March 2, 2007

For Steve Cavendish, graphics editor at the Chicago Tribune, his annual trip to snowy Syracuse, N.Y., was different this year.

After 10 years of facilitating the Society for News Design competition, Cavendish joined 26 others for three days to judge news designs from 2006.

Their task: sort through the 13,862 entries from 394 publications representing 46 countries and find the best the world had to offer.

Cavendish’s group selected winners for the 18 competition categories included in the contest. I asked him how it went in the e-mail exchange that follows:

1. You were a longtime SND faciliator (assistant to the judges) and have been an SND member since 1993. What is different seeing the competition as a judge?

I think I was a lot more fried, mentally, from being a judge. It requires a ton of concentration. You don’t get a chance to see as much work from the other categories when you’re a judge, either. Somebody asked me this question in Syracuse, and I told them that the biggest difference was that I didn’t have to keep my mouth shut about a page — a real “no-no” if you’re an assistant.

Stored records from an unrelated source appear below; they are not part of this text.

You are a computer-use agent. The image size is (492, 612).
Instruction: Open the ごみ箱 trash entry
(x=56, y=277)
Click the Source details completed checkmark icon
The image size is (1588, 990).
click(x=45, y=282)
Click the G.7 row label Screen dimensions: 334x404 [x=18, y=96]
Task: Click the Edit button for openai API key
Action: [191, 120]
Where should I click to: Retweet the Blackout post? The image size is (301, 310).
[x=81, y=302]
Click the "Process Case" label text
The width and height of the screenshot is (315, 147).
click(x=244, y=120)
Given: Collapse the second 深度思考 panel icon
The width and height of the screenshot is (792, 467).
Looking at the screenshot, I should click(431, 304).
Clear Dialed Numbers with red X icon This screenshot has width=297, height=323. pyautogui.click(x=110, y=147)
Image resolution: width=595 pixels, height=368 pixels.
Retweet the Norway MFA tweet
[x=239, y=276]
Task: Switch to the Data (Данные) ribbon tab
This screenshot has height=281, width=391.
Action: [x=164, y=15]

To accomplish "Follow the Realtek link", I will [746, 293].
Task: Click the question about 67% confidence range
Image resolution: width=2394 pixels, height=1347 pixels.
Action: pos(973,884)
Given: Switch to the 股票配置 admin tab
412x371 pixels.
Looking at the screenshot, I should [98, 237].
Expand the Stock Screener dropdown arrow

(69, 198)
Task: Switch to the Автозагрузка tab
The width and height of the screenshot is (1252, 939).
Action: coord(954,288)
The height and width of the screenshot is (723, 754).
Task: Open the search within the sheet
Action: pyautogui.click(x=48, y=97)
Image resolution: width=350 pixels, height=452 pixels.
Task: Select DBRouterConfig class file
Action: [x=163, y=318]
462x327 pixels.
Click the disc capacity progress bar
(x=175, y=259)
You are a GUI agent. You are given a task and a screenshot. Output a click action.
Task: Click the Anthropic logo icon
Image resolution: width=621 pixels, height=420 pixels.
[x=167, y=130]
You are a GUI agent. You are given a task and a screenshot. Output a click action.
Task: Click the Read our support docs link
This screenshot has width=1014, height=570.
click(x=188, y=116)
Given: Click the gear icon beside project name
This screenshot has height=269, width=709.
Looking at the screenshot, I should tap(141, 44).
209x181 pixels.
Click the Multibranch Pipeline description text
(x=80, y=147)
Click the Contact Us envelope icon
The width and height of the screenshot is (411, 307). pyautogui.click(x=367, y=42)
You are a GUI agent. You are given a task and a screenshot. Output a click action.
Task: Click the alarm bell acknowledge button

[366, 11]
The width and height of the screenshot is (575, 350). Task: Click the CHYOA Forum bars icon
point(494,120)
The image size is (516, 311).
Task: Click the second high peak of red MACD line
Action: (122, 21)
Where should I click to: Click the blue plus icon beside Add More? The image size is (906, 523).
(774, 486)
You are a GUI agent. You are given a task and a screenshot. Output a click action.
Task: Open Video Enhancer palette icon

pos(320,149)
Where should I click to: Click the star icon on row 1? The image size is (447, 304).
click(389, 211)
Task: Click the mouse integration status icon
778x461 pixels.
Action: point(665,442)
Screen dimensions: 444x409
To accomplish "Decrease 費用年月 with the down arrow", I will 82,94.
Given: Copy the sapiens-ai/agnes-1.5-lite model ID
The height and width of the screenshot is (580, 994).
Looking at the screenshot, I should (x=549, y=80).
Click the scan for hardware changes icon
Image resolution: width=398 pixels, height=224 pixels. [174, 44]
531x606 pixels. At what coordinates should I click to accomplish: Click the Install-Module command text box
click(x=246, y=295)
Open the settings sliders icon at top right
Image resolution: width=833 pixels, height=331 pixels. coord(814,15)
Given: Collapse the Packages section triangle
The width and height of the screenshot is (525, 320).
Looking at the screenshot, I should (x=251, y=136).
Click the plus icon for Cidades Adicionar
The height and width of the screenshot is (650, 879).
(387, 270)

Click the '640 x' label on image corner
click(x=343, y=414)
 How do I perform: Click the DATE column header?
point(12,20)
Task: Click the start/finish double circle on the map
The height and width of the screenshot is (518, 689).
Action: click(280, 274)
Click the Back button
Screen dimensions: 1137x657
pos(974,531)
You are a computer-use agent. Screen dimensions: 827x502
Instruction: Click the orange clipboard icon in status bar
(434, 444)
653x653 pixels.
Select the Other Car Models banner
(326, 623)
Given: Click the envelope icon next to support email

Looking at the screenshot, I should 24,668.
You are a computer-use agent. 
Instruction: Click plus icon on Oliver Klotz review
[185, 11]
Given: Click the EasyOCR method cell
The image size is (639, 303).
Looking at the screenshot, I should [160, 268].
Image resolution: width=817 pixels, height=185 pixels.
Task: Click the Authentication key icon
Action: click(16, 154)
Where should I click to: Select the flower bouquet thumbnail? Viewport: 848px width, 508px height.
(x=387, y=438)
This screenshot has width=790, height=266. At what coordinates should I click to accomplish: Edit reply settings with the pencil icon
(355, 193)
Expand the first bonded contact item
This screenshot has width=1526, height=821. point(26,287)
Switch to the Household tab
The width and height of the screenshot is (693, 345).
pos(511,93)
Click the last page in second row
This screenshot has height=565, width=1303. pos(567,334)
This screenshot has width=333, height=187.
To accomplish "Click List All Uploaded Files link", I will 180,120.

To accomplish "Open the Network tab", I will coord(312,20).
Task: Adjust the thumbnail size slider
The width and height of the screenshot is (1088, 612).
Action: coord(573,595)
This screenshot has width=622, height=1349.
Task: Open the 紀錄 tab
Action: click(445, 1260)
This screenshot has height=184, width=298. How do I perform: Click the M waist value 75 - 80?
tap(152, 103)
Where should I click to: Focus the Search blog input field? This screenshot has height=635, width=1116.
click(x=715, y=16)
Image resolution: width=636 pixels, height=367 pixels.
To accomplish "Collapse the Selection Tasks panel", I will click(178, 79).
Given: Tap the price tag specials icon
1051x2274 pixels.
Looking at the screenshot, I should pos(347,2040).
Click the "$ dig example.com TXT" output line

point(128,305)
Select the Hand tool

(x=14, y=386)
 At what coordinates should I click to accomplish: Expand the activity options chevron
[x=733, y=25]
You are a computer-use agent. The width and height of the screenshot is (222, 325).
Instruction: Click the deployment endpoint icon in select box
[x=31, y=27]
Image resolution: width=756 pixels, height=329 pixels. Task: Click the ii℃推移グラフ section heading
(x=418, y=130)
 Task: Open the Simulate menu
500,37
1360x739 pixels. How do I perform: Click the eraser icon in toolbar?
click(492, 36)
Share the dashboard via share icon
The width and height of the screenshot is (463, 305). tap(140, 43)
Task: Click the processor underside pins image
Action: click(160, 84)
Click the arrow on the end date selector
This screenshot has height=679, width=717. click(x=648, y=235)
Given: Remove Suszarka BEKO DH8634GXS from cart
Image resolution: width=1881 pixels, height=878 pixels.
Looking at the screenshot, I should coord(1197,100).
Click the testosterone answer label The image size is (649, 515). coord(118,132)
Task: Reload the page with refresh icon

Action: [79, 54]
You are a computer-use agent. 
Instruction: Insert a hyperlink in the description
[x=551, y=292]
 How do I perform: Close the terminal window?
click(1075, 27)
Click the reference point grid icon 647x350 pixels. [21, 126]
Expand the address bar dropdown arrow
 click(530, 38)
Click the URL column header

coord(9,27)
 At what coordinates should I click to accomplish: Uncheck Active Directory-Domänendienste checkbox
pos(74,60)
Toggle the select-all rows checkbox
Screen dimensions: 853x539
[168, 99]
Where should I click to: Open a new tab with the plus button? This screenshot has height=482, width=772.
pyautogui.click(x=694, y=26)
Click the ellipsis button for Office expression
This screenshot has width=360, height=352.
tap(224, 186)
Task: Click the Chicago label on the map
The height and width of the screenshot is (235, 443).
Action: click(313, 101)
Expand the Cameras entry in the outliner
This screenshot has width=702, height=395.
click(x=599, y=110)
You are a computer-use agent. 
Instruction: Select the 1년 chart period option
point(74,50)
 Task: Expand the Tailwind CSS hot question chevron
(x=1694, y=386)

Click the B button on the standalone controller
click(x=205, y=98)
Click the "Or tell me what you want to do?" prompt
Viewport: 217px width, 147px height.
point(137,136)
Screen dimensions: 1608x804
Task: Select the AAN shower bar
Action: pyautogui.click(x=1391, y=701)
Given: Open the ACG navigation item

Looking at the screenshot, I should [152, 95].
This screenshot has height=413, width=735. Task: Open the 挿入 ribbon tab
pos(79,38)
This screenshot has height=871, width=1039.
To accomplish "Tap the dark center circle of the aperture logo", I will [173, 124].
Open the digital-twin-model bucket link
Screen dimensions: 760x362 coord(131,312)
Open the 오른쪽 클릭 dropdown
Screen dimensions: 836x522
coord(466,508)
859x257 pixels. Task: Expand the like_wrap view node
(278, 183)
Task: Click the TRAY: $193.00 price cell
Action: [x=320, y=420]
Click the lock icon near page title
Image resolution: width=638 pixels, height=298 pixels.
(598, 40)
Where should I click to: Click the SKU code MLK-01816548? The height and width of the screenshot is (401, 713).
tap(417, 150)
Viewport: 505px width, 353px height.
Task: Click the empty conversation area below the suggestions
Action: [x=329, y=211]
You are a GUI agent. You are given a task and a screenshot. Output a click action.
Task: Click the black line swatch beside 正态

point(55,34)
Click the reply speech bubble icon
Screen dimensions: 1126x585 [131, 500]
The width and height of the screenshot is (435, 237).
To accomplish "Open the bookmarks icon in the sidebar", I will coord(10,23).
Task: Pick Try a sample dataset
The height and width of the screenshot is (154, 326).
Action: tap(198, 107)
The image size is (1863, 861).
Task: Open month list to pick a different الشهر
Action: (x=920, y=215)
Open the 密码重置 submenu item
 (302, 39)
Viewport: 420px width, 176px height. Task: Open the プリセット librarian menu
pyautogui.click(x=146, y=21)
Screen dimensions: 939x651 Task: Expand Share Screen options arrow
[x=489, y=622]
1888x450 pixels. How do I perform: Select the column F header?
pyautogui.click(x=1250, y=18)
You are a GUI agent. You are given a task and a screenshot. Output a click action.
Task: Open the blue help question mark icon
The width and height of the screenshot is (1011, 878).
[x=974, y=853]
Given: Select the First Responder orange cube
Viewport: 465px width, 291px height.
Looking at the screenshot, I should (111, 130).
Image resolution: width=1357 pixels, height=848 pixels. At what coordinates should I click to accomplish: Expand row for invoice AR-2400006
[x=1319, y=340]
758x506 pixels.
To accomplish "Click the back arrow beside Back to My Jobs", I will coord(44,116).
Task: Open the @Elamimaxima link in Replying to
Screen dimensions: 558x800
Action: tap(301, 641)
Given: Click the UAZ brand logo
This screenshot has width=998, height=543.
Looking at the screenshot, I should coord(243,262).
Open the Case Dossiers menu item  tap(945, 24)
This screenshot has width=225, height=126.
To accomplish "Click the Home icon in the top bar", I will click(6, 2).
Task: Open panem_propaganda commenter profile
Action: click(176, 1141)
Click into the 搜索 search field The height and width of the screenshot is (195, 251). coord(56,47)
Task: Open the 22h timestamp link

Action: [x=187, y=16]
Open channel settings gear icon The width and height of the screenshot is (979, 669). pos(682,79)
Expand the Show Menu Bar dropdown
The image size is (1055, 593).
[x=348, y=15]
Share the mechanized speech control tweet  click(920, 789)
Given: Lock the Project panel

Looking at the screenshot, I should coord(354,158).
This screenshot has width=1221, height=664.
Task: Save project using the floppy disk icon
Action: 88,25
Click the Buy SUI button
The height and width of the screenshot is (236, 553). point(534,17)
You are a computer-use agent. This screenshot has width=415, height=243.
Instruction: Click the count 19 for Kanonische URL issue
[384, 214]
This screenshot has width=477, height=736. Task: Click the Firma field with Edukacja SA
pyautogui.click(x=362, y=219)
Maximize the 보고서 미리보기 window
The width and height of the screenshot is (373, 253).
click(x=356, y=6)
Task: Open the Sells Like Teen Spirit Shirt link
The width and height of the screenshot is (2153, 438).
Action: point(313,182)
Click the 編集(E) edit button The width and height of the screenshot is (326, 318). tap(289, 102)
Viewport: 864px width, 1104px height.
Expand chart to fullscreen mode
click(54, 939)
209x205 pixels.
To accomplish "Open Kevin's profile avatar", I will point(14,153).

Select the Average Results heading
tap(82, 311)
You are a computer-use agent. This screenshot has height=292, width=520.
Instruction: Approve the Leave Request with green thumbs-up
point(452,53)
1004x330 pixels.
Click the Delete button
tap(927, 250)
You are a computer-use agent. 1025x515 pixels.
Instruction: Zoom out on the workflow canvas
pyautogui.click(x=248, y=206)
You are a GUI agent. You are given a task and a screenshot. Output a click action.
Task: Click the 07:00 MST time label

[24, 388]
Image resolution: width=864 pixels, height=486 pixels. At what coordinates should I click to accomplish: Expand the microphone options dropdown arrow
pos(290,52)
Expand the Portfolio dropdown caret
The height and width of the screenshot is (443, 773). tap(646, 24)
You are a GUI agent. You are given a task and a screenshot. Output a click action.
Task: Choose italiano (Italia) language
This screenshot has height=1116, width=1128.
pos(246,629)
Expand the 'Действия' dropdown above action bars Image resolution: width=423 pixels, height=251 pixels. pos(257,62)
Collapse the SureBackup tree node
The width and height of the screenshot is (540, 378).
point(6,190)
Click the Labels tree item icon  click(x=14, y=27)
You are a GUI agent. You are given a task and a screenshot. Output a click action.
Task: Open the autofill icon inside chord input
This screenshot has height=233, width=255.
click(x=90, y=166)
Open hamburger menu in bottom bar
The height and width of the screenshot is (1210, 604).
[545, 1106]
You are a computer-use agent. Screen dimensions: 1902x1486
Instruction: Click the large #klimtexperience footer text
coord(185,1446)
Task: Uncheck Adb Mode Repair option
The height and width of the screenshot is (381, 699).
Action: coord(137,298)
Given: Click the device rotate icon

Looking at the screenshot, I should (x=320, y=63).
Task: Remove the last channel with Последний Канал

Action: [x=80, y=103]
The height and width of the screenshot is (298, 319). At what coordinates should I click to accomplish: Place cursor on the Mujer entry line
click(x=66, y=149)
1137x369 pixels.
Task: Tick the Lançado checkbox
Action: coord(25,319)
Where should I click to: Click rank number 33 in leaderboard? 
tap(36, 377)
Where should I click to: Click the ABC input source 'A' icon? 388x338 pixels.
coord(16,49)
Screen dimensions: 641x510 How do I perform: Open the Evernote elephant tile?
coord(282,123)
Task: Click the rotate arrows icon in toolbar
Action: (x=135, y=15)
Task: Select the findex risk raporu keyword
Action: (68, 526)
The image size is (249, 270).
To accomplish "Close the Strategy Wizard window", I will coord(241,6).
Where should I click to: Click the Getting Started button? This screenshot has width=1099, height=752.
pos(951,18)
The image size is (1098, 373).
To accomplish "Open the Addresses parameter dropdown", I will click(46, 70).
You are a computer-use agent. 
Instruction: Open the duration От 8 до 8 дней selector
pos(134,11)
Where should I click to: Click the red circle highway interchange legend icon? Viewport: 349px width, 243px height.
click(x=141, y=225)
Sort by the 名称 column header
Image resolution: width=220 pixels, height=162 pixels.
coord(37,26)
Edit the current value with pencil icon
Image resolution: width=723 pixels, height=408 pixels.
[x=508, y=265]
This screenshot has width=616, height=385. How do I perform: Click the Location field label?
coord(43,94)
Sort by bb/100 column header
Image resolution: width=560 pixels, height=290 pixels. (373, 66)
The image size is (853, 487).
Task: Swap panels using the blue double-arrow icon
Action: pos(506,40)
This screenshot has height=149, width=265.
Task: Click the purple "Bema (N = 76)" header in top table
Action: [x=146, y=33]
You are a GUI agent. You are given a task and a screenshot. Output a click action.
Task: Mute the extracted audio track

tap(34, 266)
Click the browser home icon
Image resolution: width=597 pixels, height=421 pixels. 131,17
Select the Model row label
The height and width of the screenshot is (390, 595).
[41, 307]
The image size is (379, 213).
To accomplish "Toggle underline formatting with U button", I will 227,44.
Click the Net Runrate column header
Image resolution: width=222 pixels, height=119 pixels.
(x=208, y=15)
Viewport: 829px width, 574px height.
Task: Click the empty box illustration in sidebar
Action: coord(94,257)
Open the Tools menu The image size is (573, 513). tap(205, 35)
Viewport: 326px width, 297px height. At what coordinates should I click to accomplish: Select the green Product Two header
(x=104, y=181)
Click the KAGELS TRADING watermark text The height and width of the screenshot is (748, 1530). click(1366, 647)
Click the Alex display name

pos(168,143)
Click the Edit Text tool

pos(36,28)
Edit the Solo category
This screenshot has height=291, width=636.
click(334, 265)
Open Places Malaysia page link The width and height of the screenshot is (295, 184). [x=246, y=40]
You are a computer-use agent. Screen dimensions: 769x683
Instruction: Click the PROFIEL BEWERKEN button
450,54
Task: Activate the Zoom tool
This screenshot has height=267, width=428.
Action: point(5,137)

2. Did having been an SND facilitator for so many years affect the way you judged pages?

Not too much. I knew what to expect, so seeing a couple of hundred pages on the table didn’t shock me when I walked into the room. I was actually slower than everyone else in my group, which surprised me.

3. How do you mentally compare dissimilar but deserving pages?

You can’t compare things. You have to evaluate every page on its own merits. Otherwise, you’d only be voting for a single type of page (in my case, The Guardian). When you get into medal discussions, there are some comparisons to be made.

4. How much time do you get to study each entry? And how hard is it to make a decision about a page that quickly?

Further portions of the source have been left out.